Бритвой по горлу — джим! — джим! — и… закипела сумеречная работа, застучали телетайпы, по бесконечным коридорам засновал чиновничий люд, в нарукавничках, с бордовыми папками, возбужденно и молчаливо, лишь изредка обмениваясь гортанными приветствиями.
Иные трусили на маленьких осликах; путь их был долгий и непростой.
Кишели божьи коровки. Сколько их было здесь! Черно-красными тучами висели они в коридорах (отчего видимость была не более трех метров, и чиновники, двигаясь, разгребали насекомых руками, разводили в стороны, как занавеси), черно-красной лавой ползли: по стенам, полам, потолкам, гирляндами переплетая казенные абажуры, и общий хор их гудел, как дюжина линий высоковольтных передач. Божьи коровки лезли в рот, путались в волосах, хрустели под ногами. Не дай Бог поскользнуться на них и упасть! Не выберешься, сгинешь!
Шла чудовищная инфляция божьих коровок.
Боря проплакал всю ночь напролет; ему — три года, два, год; он исчезал.

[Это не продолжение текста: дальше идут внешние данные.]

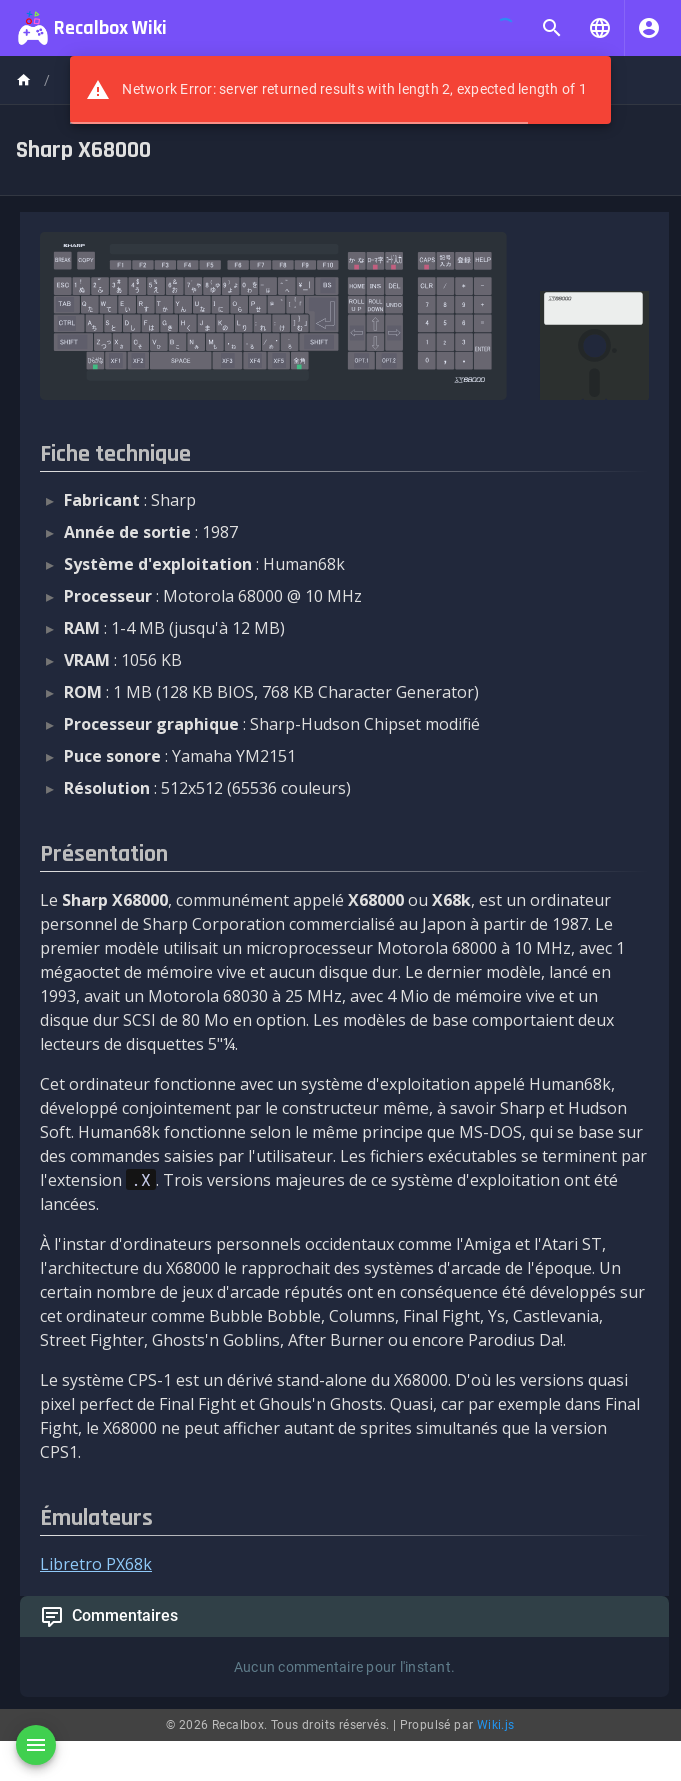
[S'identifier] (649, 28)
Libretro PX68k (96, 1564)
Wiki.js (496, 1725)
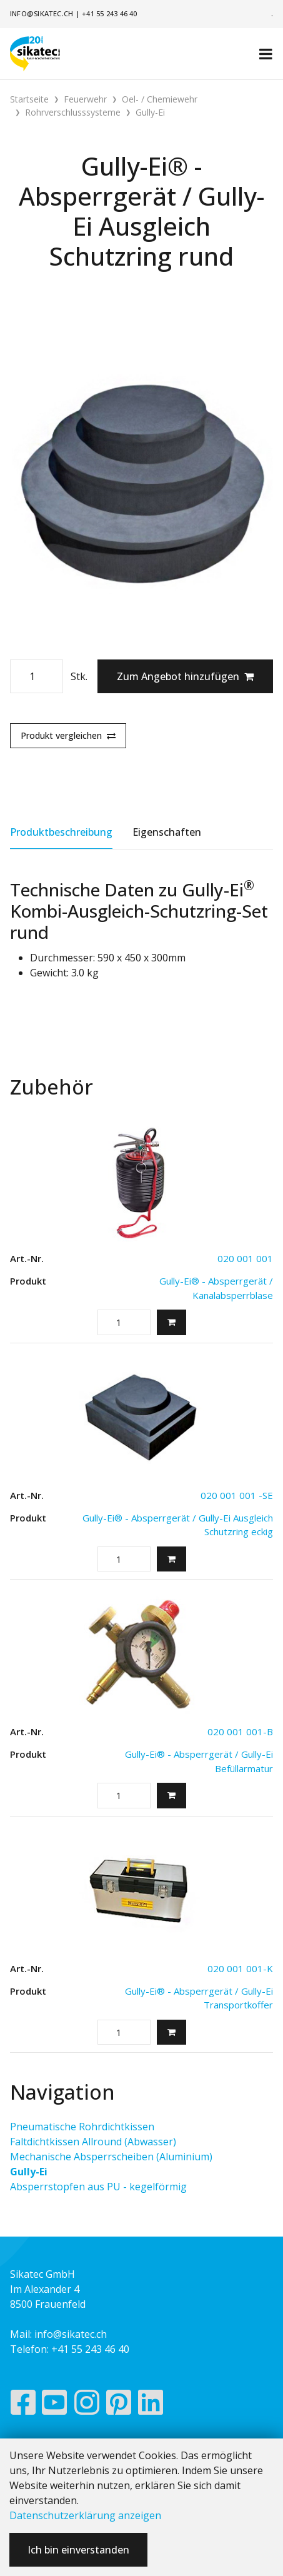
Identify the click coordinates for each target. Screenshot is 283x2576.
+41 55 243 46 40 (109, 13)
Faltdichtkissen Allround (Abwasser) (93, 2141)
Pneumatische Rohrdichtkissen (82, 2126)
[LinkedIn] (151, 2405)
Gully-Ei (28, 2171)
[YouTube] (55, 2405)
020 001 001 (245, 1258)
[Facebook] (23, 2405)
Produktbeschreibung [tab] (61, 832)
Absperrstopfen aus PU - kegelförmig (98, 2186)
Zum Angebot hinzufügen (185, 676)
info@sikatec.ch (41, 13)
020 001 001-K (240, 1968)
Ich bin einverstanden (78, 2550)
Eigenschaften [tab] (166, 832)
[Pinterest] (119, 2405)
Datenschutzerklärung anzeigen (85, 2515)
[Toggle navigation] (266, 53)
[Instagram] (87, 2405)
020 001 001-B (240, 1731)
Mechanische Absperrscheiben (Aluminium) (111, 2156)
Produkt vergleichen (68, 735)
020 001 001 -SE (237, 1495)
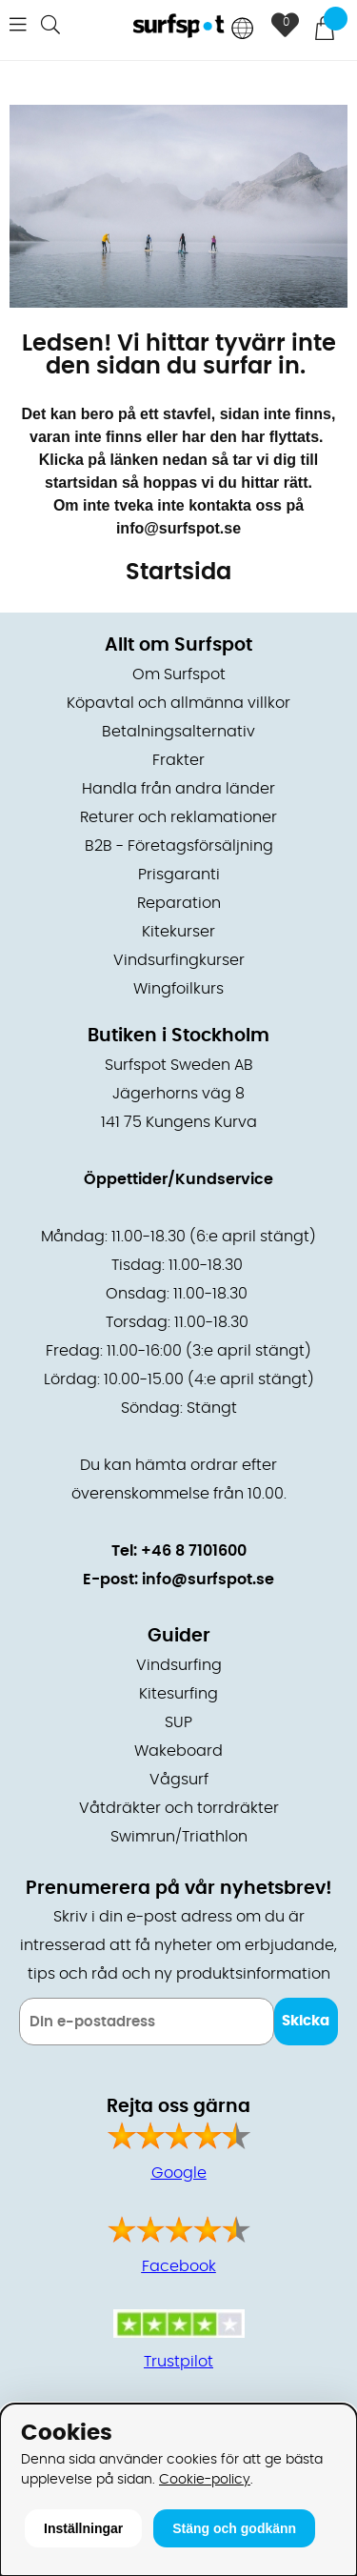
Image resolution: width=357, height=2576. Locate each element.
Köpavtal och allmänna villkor (178, 703)
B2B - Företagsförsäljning (179, 846)
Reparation (179, 903)
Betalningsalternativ (178, 731)
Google (179, 2173)
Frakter (178, 760)
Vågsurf (178, 1779)
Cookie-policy (204, 2479)
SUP (178, 1722)
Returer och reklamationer (178, 817)
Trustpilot (178, 2361)
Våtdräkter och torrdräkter (179, 1808)
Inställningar (83, 2528)
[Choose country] (243, 30)
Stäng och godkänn (234, 2528)
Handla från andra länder (178, 788)
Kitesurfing (178, 1693)
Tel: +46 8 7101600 (179, 1551)
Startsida (178, 572)
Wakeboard (178, 1751)
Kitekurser (178, 931)
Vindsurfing (179, 1665)
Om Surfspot (179, 674)
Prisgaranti (179, 874)
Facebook (179, 2266)
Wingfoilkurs (178, 988)
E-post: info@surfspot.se (178, 1579)
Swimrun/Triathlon (179, 1836)
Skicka (305, 2021)
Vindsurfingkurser (179, 960)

Что же касается Джима, то телетайпы и божьи коровки ему почти не мешали. Он плотно притворил двери своей комнаты и заложил в уши отличные восковые пробки. Ему казалось, что с этими пробками он весит по крайней мере в два раза меньше обычного. Как в ванне. Это его потешало.
Помимо практической работы он вел также научную, что чрезвычайно поощрялось начальством. Единственное огорчение доставляла ему шевелюра: Джим катастрофически лысел. Залысины росли, как овраги в учебном фильме о вреде оврагов для земледелия, и жидкому кустику некогда пышной челки, отчаянно и обреченно торчащему из черепа, со дня на день грозило окружение и полное уничтожение… Перхоть, божьи коровки и пепел. Джим много курил.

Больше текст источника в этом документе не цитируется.